44 軽井沢の別荘へ、黒田真知に会いにいく
黒田家の別荘は、旧軽井沢の一角にあった。
門扉の前にタクシーを止める。呼鈴を鳴らし、警察庁の戸田です、と伝える。
門扉が緩やかに音を立てて開いていく。
十数メートル先に、細長い白壁の建築物が見える。その玄関から石畳のアプローチを若い女が歩いてくる。
私に向かって頭を下げた。
「戸田さま、奥さまが、テラスでお待ちです」
私は彼女の後を付いて行く。
目の前に、黒い屋根、グレイの壁面、南面に向かって緩やかなカーブを描く細長い平屋の建物だった。その建物の中央の階段を五段ほど上がると、板張りの広いテラスに出る。
「どうぞ、こちらです」
女は私を右側のテラスに案内する、
そこには、楕円形の木造のテーブルと椅子があり、一人の女が立っていた。
「奥さまです」
女が私に視線を向けて言った。
「警察庁の戸田です」
私は笑顔を作り、その女に向かって行く。女も頭を下げ、黒田の妻、真知です、と名乗った。

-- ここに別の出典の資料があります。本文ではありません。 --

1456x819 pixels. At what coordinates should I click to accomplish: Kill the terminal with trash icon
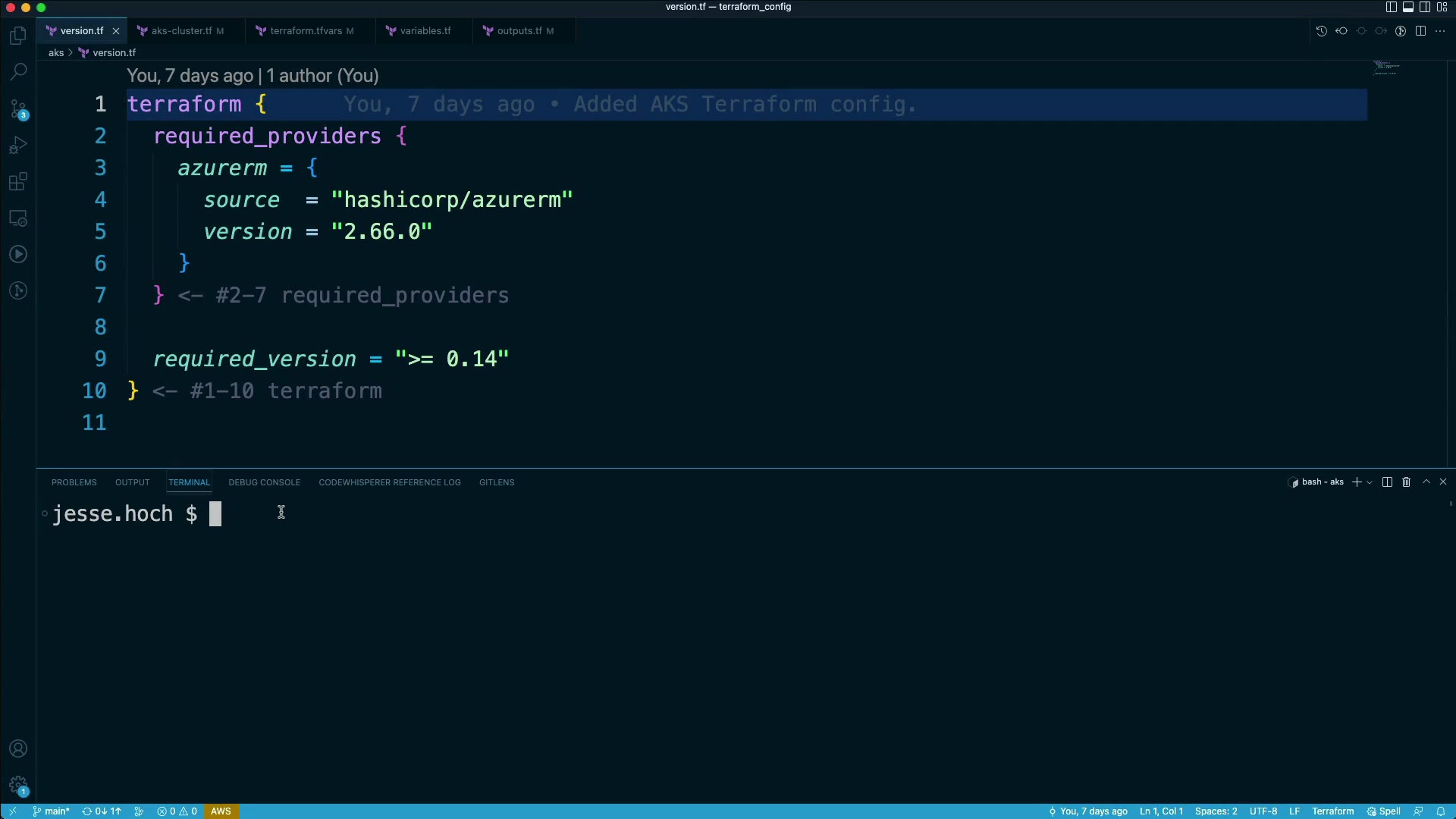coord(1406,482)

「実は、軽井沢に別件の用事がありまして、その帰りに寄りました。お伝えしたいことがありましたので」
「どうぞ、お座りください」
私は女の顔を見た。たしか三十五歳。美しく若々しい。
「お体、いかがですか」
「はい、おかげさまで、だいぶ、体が楽になりました」
小鳥のさえずりが聞こえる、森に囲まれたこの別荘は、私には楽園に思えた。
「美月のこと、進展がありましたか」
彼女は微かに笑みを浮かべて尋ねた。
「はい。美月ちゃんは、元気で、安全の所にいることが、確認できました。具体的なことは、捜査上の問題があって、お伝え出来ないのですが」
彼女に笑みが零れた。
「そうですか、安心いたしました」
余計なことを言ってしまったかと後悔したが、嘘を言っているわけではない。なによりも、彼女の心を温かくしたかった。
「真知さん、ブルースをご存じですね」
「はい」
「ご主人から、お聞きしましたか? ブルースのこと」
「いえ、まだ」
「石窟の、ミイラのことは、ご存じですね」
「はい。父が発掘しましたので」
「その石窟に、狼犬のミイラが眠っていたことも、ご存じでしたか」
「はい。その頃は子供でしたが、微かに覚えています」
「その狼犬のミイラが、ブルースだったのです。本当の名前は、ムフタールといい、女ミイラの飼い犬だったらしいの」
使用人の女が、果汁のミックスジュースをテーブルに二つ置いた。
真知は私を真正面から見詰め、瞬き一つしなかった。女が去った後、私は告げた。
「その女ミイラの名は、アルハモアナ、紀元前十六世紀、ヒッタイトのシャーマン、呪術師。その女は、国王によって、金の首飾りを付け、鉄の斧を持たされて、生きたまま棺におさめられた。彼女は魔力も使えず、死ぬことも許されず、棺の中で何千年も堪えてきたのです」
真知は言葉を捜していた。
「あなたの、父親が、魔女となったそのミイラを発掘したんです」
「どうして、あなたは、そのことを?」
「私の父は、あなたの父親から、調査の依頼を受けた、考古学者です」
「ああー」
真知は嘆きの吐息を漏らした。
「その事と、美月の失踪のことは、関係しているのですか」
「まだ、分かりません」
「申し訳ありません」
真知は涙を浮かべた。きっと、彼女は私の父親が亡くなり、母が失踪していることを知っているのだろう。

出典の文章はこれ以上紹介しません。